The Allies acknowledged the need for an airfield on the north coast of New Guinea near Buna, for use if Lae Airfield and Salamaua Airfield were attacked by the Japanese. Theater plan "Tulsa" called for an airfield to be established for military aircraft at Buna Airfield. On July 9, 1942 a reconnaissance was planned and over the next two days, a RAAF Catalina from Port Moresby was used to overfly the area. On board were six officers including Lt. Col. Bernard L. Robinson, ranking U.S. Army engineering officer at Port Moresby, Lt. Col. Boyd D. Wagner, USAA, 8th Fighter Group, C. O., Colonel Yoder and three Australian officers. Examining the terrain of the entire area, they determined that kunai plains area at Dobodura should developed instead of the Buna area. Before any Allied airfield could be constructed, the Japanese landed at Gona on July 21, 1942 and built Buna Airfield.
On November 18, 1942 the U.S. Army 114th Engineer Combat Battalion, 2nd platoon, company C landed at Embogo and walked inland arriving at Dobodura the next day. On November 20, 1942 they began clearing a single runway which was completed five days later. On November 25, 1942 the first C-47 Skytrain landed at Dobodura Airfield.
Later, this runway was expanded to a length of 6,000' surfaced with bitumen and a parallel runway was built alongside. The two runways were known as as West No. 4 (4W) and East No. 4 (4E). A "Y" shaped assembly and taxi area became known as No. 4Y (Hoanda Y, or Horanda 4Y). Revetments were built around both the northern and southern ends of the runway, with taxiways connecting to dispersal areas.
During 1943, a petroleum pipeline was constructed from Strip Point on the coast of New Guinea inland via Dobodura to the northwest of Horanda Drome.
The entire complex was known as simply Dobodura Airfield, or Dobodura No. 4 (Horanda 4). The complex was fully developed by the middle of 1943 and was the largest airfield on the north coast of New Guinea until Nadzab Airfield was developed in late 1943.
World War II Pacific Theatre History
Doboudra No. 4 was first used by C-47 Dakota transport aircraft during late November 1942 until January 1943 in support of the Battle of the Beachheads including Buna, Gona and Sananada. Cargo flown to Dobodura was immediately put into battle. In addition to food, ammunition and troops, other cargo including liaison spotting planes, 105mm howitzers and and five Bren Gun Carriers used in a failed assault against Cape Endaiadere.
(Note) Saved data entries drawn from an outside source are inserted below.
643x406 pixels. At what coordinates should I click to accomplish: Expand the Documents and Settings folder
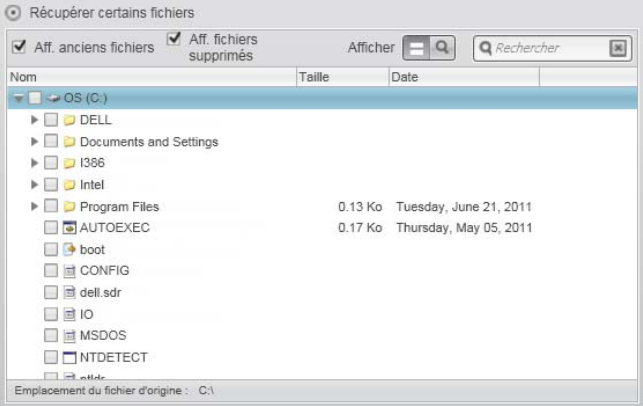(36, 142)
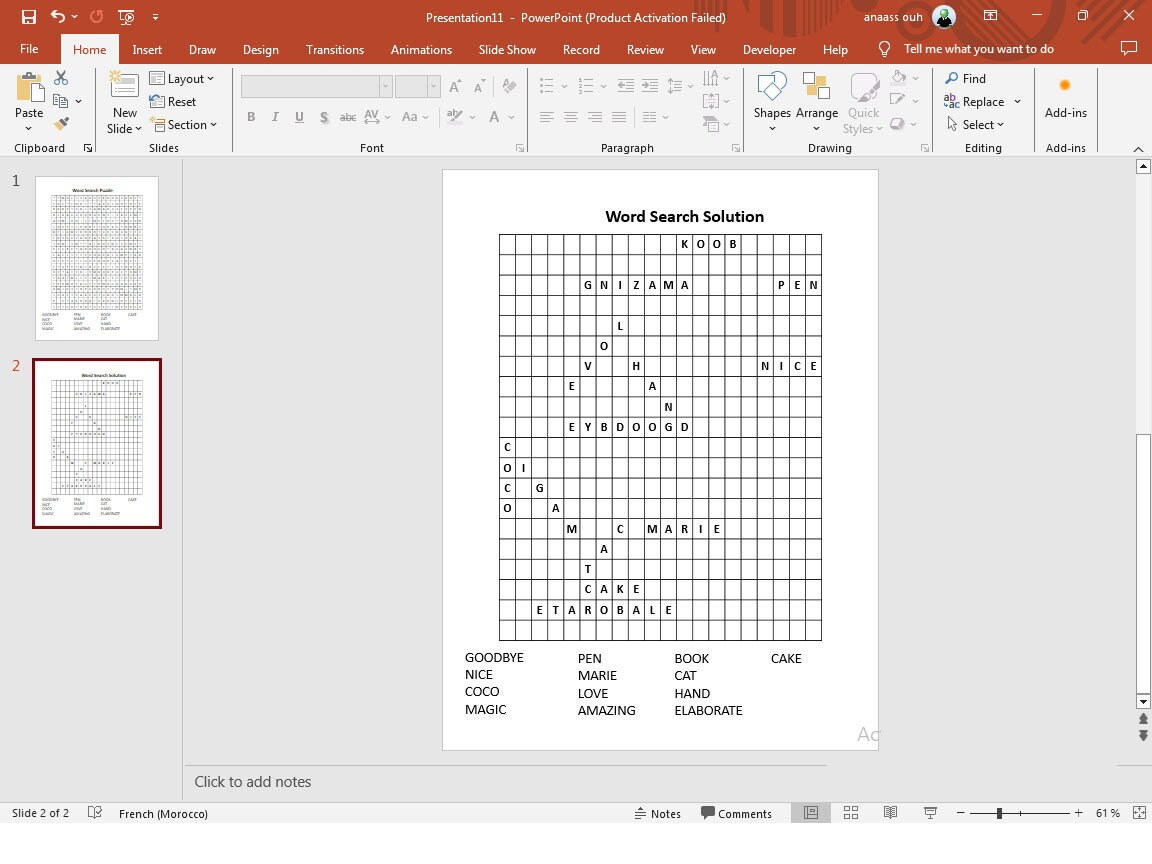Screen dimensions: 1152x864
Task: Expand the Layout options dropdown
Action: pyautogui.click(x=184, y=78)
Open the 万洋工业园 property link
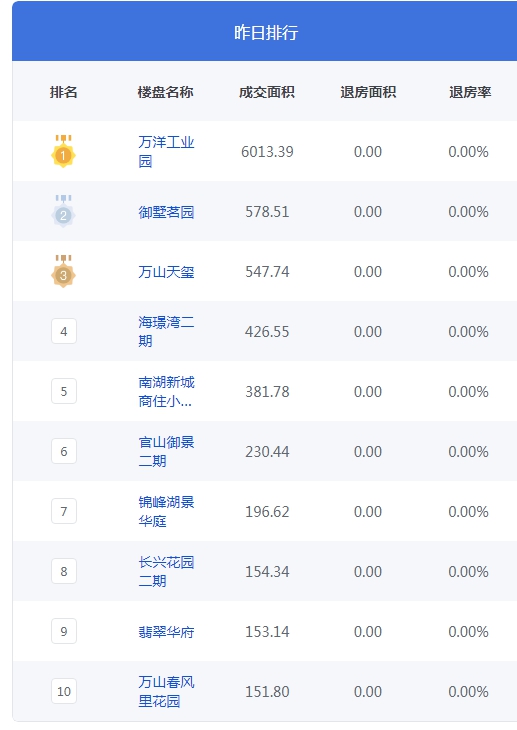Viewport: 517px width, 730px height. [166, 151]
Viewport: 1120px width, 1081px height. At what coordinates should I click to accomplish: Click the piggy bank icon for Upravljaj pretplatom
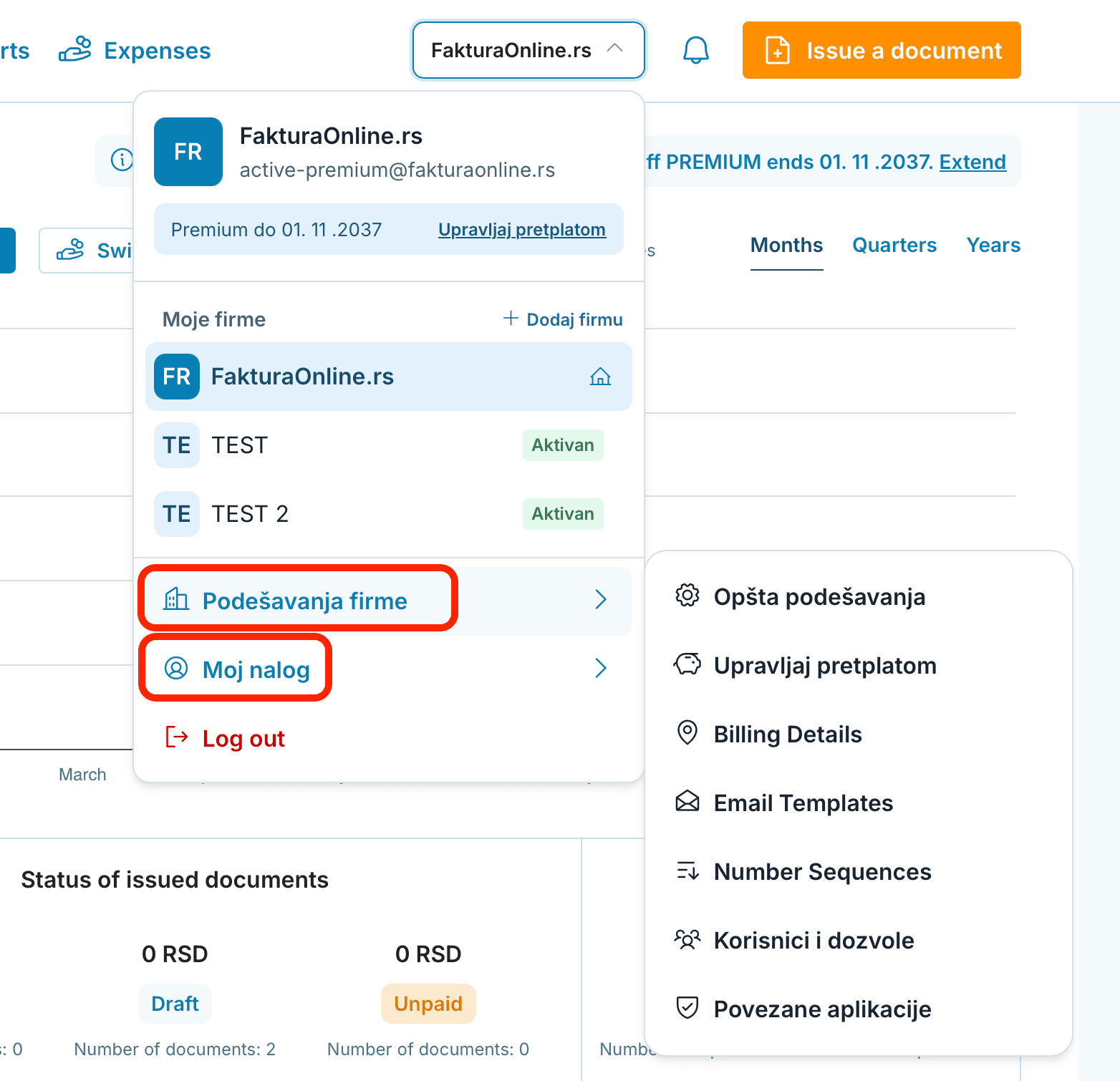pyautogui.click(x=687, y=664)
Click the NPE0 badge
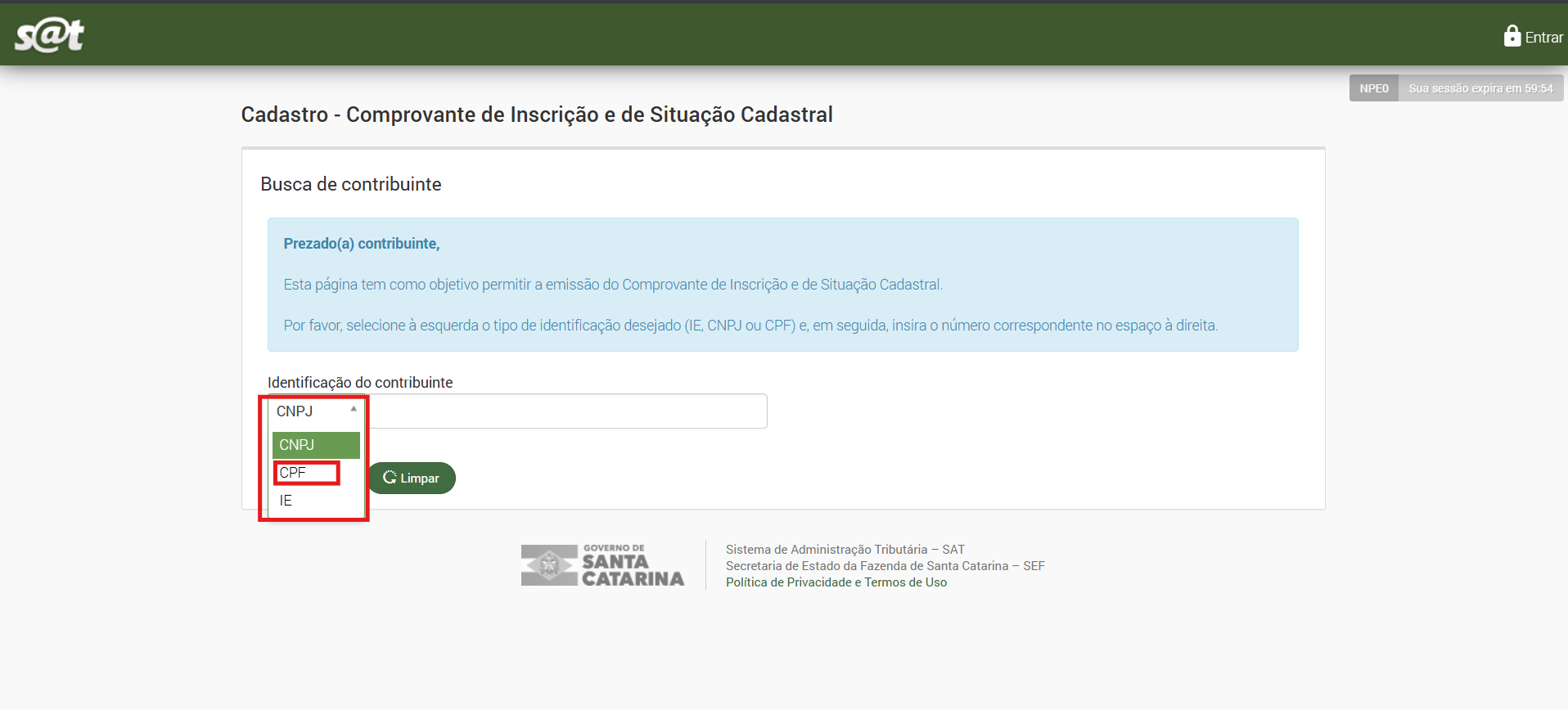The image size is (1568, 710). [x=1373, y=88]

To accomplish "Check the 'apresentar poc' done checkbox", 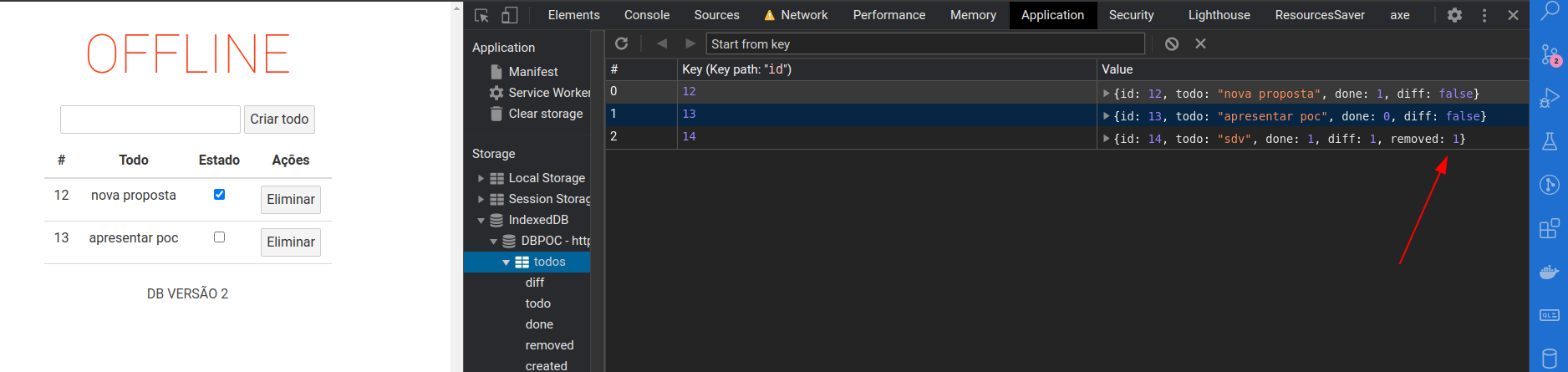I will coord(219,237).
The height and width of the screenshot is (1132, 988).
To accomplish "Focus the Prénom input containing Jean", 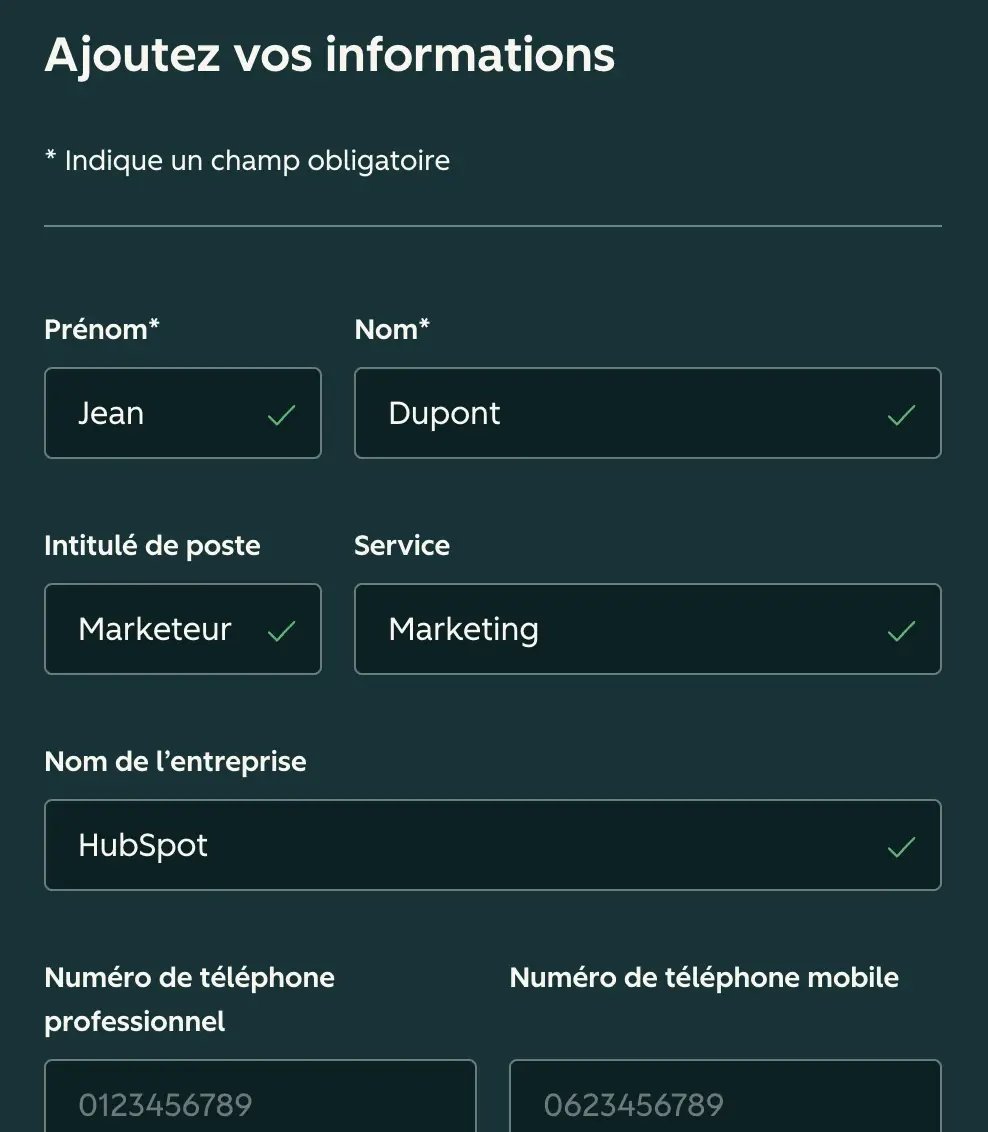I will (x=160, y=413).
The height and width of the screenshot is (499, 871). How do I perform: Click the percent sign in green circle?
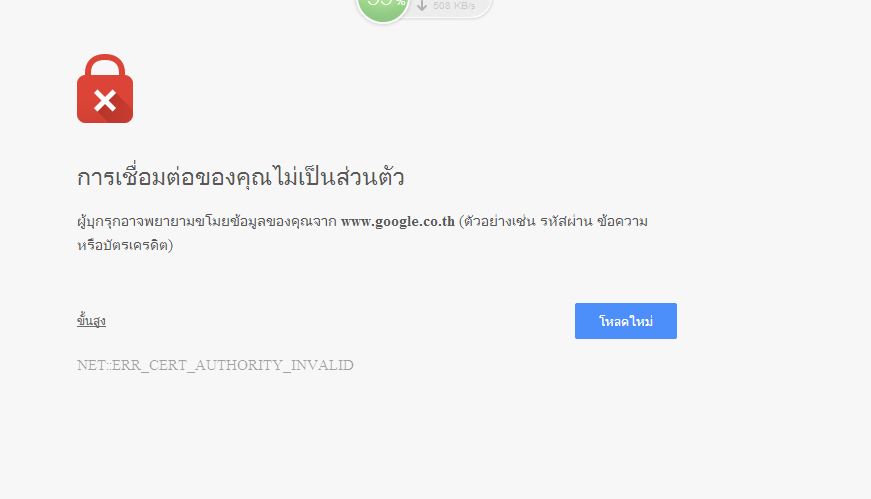coord(399,3)
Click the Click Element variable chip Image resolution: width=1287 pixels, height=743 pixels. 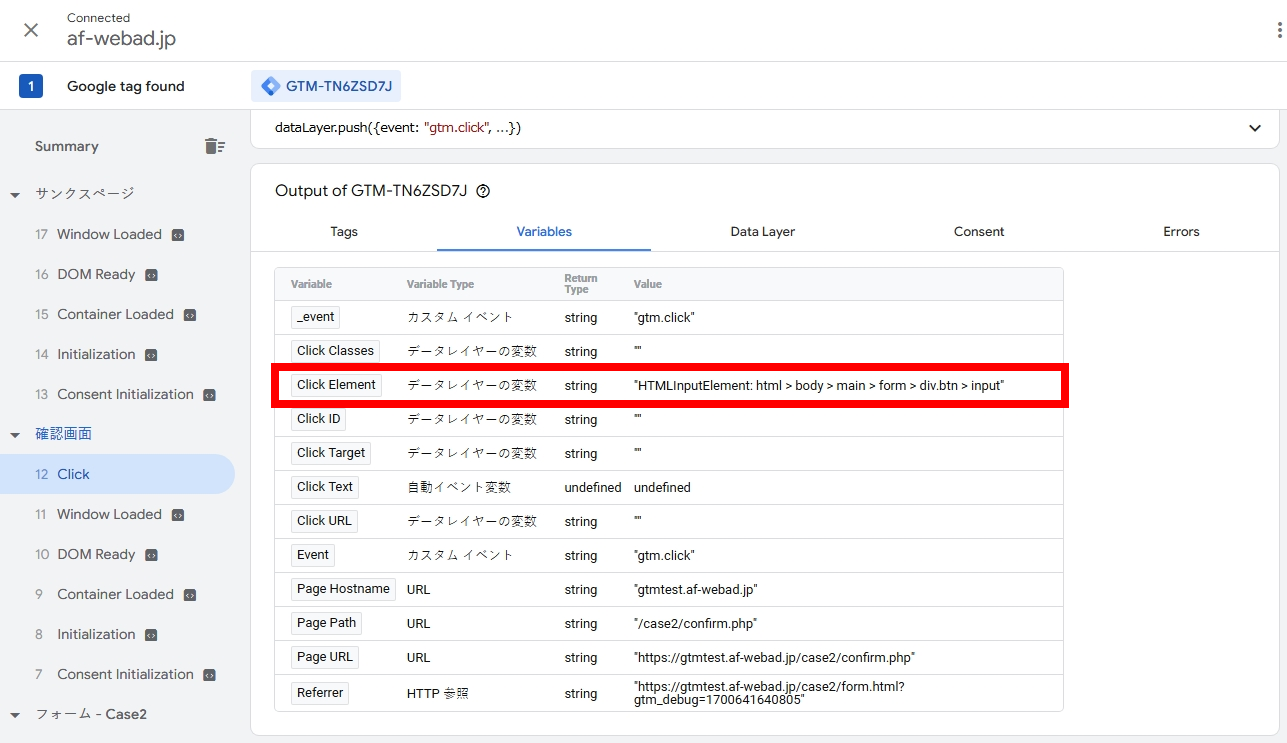coord(336,385)
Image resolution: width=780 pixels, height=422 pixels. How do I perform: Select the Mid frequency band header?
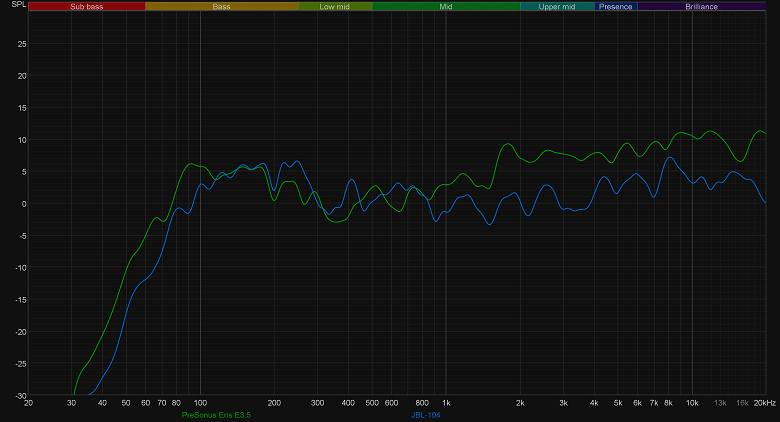click(x=446, y=6)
Afterwards developed into a major airbase with storage and repair facilities. Dobodura No, 4 was used by medium bombers, attack aircraft and fighter planes and often used by heavy bombers as a staging base or emergency airfield.
American units based at Dobodura
3rd BG, 8th BS (A-20) Port Moresby arrives April 10, 1943–?
3rd BG, 89th BS (A-20) Port Moresby arrives May 9, 1943–?
3rd BG, HQ Port Moresby arrives May 20, 1943–?
3rd BG, 90th BS (B-25) from Port Moresby arrives May 21, 1943–?
3rd BG, 13th BS (B-25) Port Moresby arrives May 23, 1943–?
49th FG, HQ 14 Mile Drome arrives March 6, 1943–November 20, 1943 departs Gusap
49th FG, 9th FS (P-38) 14 Mile Drome arrives March 6, 1943–December 16, 1943 departs Gusap
49th FG, 7th FS, (P-40) Port Moresby arrives April 15, 1943–November 16, 1943 departs Gusap
49th FG, 8th FS (P-40) Port Moresby arrives April 15 , 1943–August 30, 1943 departs Tsili-Tsili
Japanese missions against Dobodura
December 12, 1942–October 9, 1943
By July 1945, both Horanda West No. 4 and East No. 4 were still operational airfield.
Disused as an airfield since the war. Postwar, there were over a thousand aircraft wrecks abandoned in the Dobodura area. Most were scrapped in the late 1940s into the early 1950s during scrap metal drives.
The former airfield area is covered by kunai grass. Much of the bitumen runway and taxiways are still present and remain in remarkable condition. In the vicinity are earthen "U" shaped revetments for aircraft remain, plus 55 gallon fuel drums and concrete pads for buildings.
Dobodura Special Air Corps Installations drawn by SSgt John E. Midkiff July 17, 1943 via 480th Service Squadron
P-38 Lightning Number 74
Pilot Wandrey crashed October 8, 1943 and burned, pilot unhurt.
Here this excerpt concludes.